The wave arrival time is measured by a series of evenly spaced geophones located on the ground surface.

The seismic waves propagate downwards through the ground until they are reflected or refracted off subsurface layers. Refracted waves are detected by arrays of a number of geophones spaced at regular intervals of 1 - 10 meters, depending on the desired depth penetration of the survey.

Some head waves enter a high velocity medium near the critical angle and travel in the high velocity medium nearly parallel to the interface between layers. Then, the wave refracted along that interface will overtake the direct wave at some distance from the source. This point at which the refracted wave overtakes the direct wave arrival is known as the critical distance and is used to estimate the depth to the refracting surface.

The GFDM has been proven to be a successful method to model seismic wave propagation using regular or irregular meshes. Researchers as Jensen (1972) , Liszka and Orkisz (1980) , Orkisz (1998) and Perrone and Kao (1975) have contributed to developing the GFDM in different aspects of its applications. Benito, Gavete, & Ureña (2001) have developed the explicit formulae and have also applied this meshless method to solve the advection diffusion equation (Ureña, Benito, & Gavete, 2011) to solve parabolic and hyperbolic equations (Benito, Ureña, & Gavete, 2007) and to solve second order non-linear elliptic partial differential equations (Gavete et al., 2017) .

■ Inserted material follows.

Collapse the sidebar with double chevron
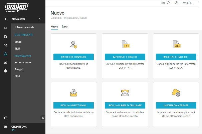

The application of GFDM to the solution of the problem of seismic wave propagation was introduced by Benito et al. (2017) where a GFD scheme for elastic, homogeneous isotropic medium was proposed and the stability and dispersion studied. A perfectly matched layer (PML) absorbing boundary was included in the numerical model by Benito et al. (2013) , its stability was analyzed in (Salete et al., 2017) and the influence of the topography and domain irregularities was shown in (Benito et al., 2015) . An adaptive process to minimize the influence of the irregularity of the star nodes distribution on the dispersion was proposed in (Salete et al., 2011) . New schemes for seismic wave propagation in Kelvin-Voight viscoelastic media and some improvements in the heterogeneous schemes to deal with irregular interfaces were proposed in (Benito et al., 2013) , (Benito et al., 2018) .

Moreover, the application of the finite-difference method to the seismic wave propagation and earthquake problems has been also tackled by authors as Boore, Levander, Carcione and Moczo (1998) among others.

In this paper, the GFDM has been applied to model two widespread geophysical tests, namely the cross-hole method and the Seismic refraction method trying to analyze the possibility of using it in other geophysical problems.

The paper is organized as follows. In Section 2 the formulation of GFDM to solve seismic wave propagation problem containing the stability condition and the scheme in PML has been included. The geophysical investigation modelling is shown in Section 3 and the obtained results are analyzed and evaluated in Section 4. Finally, in Section 5, some conclusions are obtained.

2. Fundamentals of the GFDM

2.1. Explicit Formulae

Let $\Omega \subset R^2$ be a domain and

$M=\left\{x_1,\cdots ,x_N\right\}\subset \Omega$

a discretization of the domain Ω with N points. Each point of the discretization M is denoted as a node.

For each one of the nodes of the domain, where the value of U is unknown, E_s-star is defined as a set of selected points $E_s=\left\{x_0,x_1,\cdots ,x_s\right\}\subset M$ with the central node x₀ Î M and $x_i\left(i=1,\cdots ,s\right)\in M$ is a set of points located in the neighborhood of x₀. In order to select the points, different criteria as the four quadrants or distance can be used (Benito et al., 2001) .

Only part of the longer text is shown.